En una conferencia de prensa en Buenos Aires, un día después que una comisión de fiscales emitió en el país una orden de aprehensión en su contra dijo que si bien renunció al cargo el 10 de noviembre, su renuncia aún no fue aceptada ni rechazada oficialmente por la Asamblea Legislativa, lo que en su criterio significa que sigue en el cargo.
Apeló en su argumentación al párrafo tercero del artículo 161 de la CPE, que establece que el Legislativo se reunirá para “admitir o negar la renuncia de la presidenta o presidente del estado, y de la vicepresidenta o vicepresidente del Estado”.
El artículo 170 de la CPE determina que uno de los motivos por los que la presidenta o presidente del Estado “cesará en su mandato” es “por renuncia presentada ante el Legislativo.
Morales reiteró que su renuncia fue consecuencia de un “golpe de Estado” orquestado desde fuera y dentro del país.
Luego, publicó en su cuenta en Twitter un mensaje en el mismo sentido. "Legalmente sigo siendo Presidente. Mi renuncia no fue considerada por la Asamblea como dispone el Art. 161 Num. 3 de la CPE. De haber sido aceptada, tampoco se cumplieron los procedimientos para una sucesión constitucional por lo que Áñez se autoproclamó ilegalmente", escribió Morales.

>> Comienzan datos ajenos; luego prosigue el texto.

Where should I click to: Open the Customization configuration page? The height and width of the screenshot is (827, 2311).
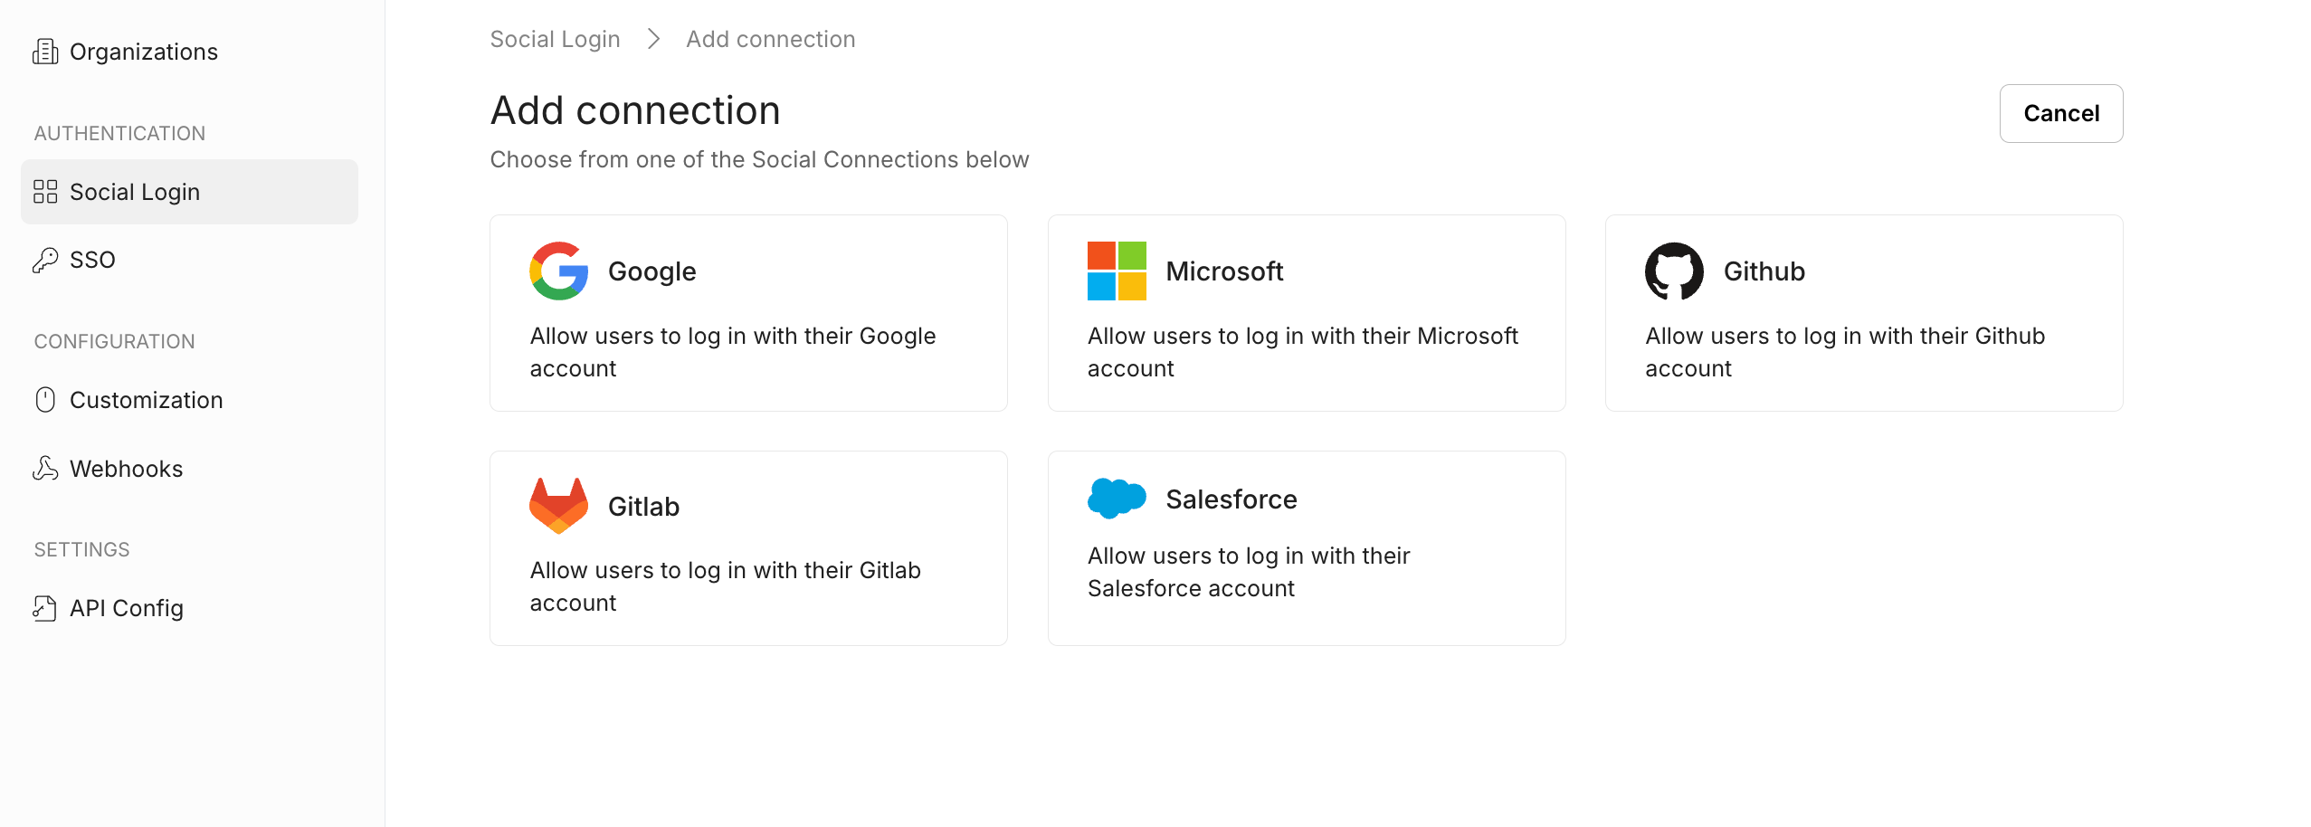click(146, 399)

El además líder del MAS renunció a la Presidencia el 10 de noviembre para luego asilarse en México y después en Argentina, mientras en Bolivia, ante el vacío de poder generado por su ausencia, asumía la presidencia “transitoria” Jeanine Áñez con aval del Tribunal Constitucional.
Ahora enfrenta en Bolivia un proceso por sedición, terrorismo y financiamiento al terrorismo debido a unos contactos telefónicos que, desde que se asiló en México el 12 de noviembre, habría sostenido con el cocalero procesado por narcotráfico Faustino Yucra para coordinar medidas de presión contra las zonas urbanas que se movilizaron para lograr su renuncia.
El fiscal general, Juan Lanchipa, descartó que en este caso corresponde un juicio de responsabilidades contra Morales, ya que el caso estalló luego de que renunció a la Presidencia.